LA NUEVA REALIDAD, LA INESTABILIDAD

Según el diccionario de la Real Academia de la Legua, INESTABILIDAD es la falta de estabilidad. O lo que es lo mismo la ausencia de la cualidad de estable. Estable es aquello que se mantiene sin peligro de cambiar, caer o desaparecer. A la acción y al efecto de cambiar le llamamos cambio. ¿Recuerda alguien que algo no haya cambiado jamás? ¿Cambian las rocas y los paisajes? ¿Cambian las personas?

Nunca en la historia de la humanidad ha habido estabilidad, todo ha sido siempre un cambio constante. No creo que nadie pueda decir que desafortunadamente ha sido un cambio constante. Como ser humano individual, igual nuestros mejores momentos ya han pasado. Ya no tenemos el tono físico de cuando teníamos veinte años y a algunos ya nos quedan pocas señales de que nuestra cabellera ha sido maravillosamente densa. Hemos cambiado y es maravillosa la transformación que ha experimentado la humanidad. El cambio es inevitable y sus consecuencias maravillosas.

Si lo anterior es cierto, ¿por qué vivimos tiempos de angustia? Siempre hemos escuchado que las crisis generan oportunidades. ¿Por qué no nos alegramos de vivir la que nos ha tocado? La respuesta es sencilla: estamos acostumbrados al cambio, pero más lento por favor. La velocidad con la que se producen los cambios en los últimos tiempos nos produce vértigo, nos desborda y nos paraliza. El problema, si es que lo hay, no es lo que sucede sino la escasas ganas que tenemos de asumirlo. Llevábamos un largo periodo de cambios a velocidad asumible, a los que llamábamos estabilidad, y eso se ha acabado.

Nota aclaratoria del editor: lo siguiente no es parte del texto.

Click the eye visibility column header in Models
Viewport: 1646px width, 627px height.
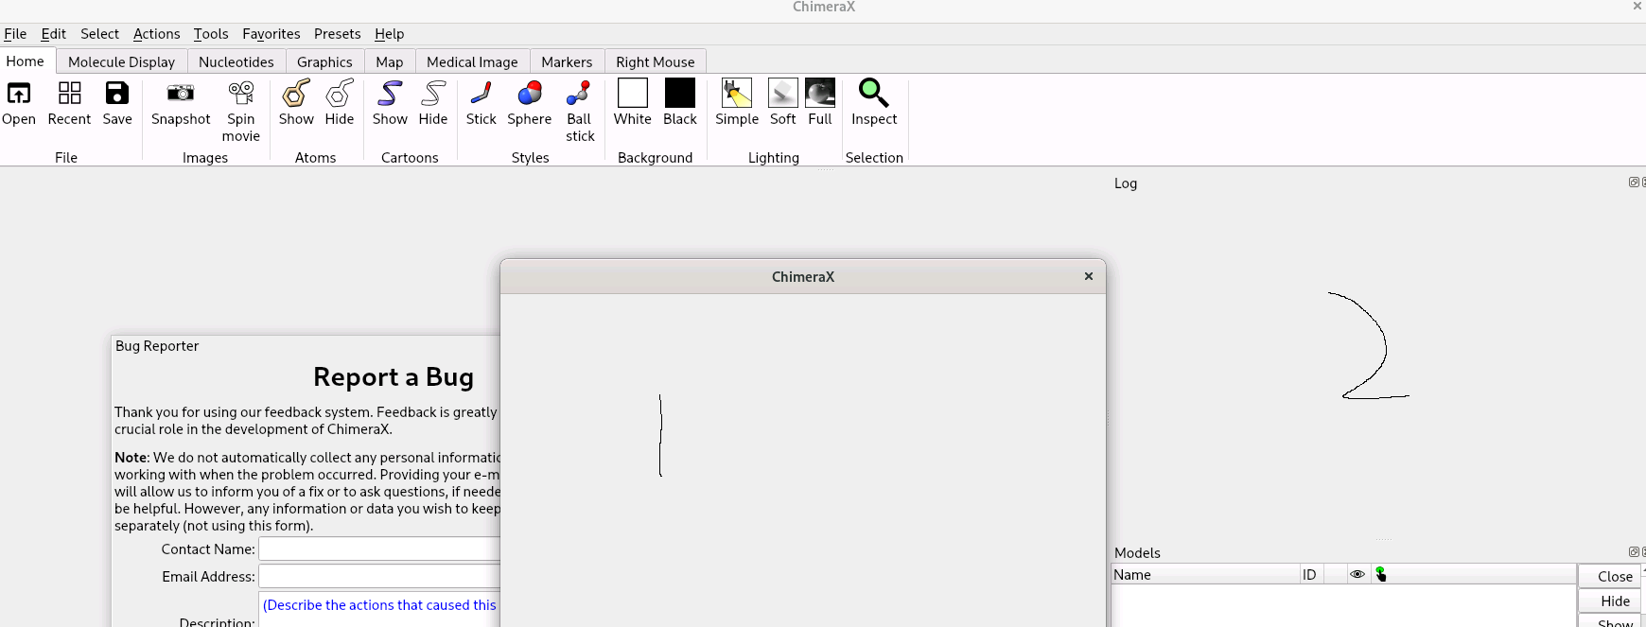click(1357, 574)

El treinta de noviembre de dos mil seis, algunos años antes de la madre de todas las crisis, asistí en Madrid a una conferencia de Tom Peters. Allí dijo lo siguiente: ”Desde 1970 a finales del siglo XX se ha producido una reducción del 98,50% en las necesidades de mano de obra de cuello azul, en los trabajos de descarga de un barco maderero. Y todo por el hecho de que ocurrió algo llamado containerización”. ¿Alguien quiere volver a utilizar 540 hombres/día para ese trabajo?

Lo que ha cambiado es la velocidad y sólo tenemos una alternativa: adaptarnos. Hasta ahora hemos acumulado grasa en nuestros vientres, en nuestras caderas y nuestros cerebros. Hemos buscado culpables a los nuevos tiempos en los que tanto sufrimos, y nos hemos distraído con divertimentos absurdos: la TV. Yo no sé si nuestros gobernantes son tontos, no sé si los que aspiran a ser gobernantes son más listos. Pero sí sé que ninguno de ellos nos va a sacar de la zozobra en la que nos hemos instalado. Cada uno de nosotros tenemos la solución. Si nosotros no hacemos nada por nosotros mismos, ¿quién lo va a hacer? ¿Zapatero, Rajoy, Rubalcaba, Obama, Sarkozy, Merkel…?

¿Es así la vida?

La vida es cambio permanente. Ustedes deciden si quieren ser actores o espectadores. Ya saben, los actores actúan. El espectador es aquel que mira mientras en su vientre, en su cadera y en su cerebro se acumula grasa.

 La vida es esto. ¿Verdad que apetece embarcarse?

Benjamín Franklin decía que la pereza viaja tan despacio que la pobreza no tarda en alcanzarla.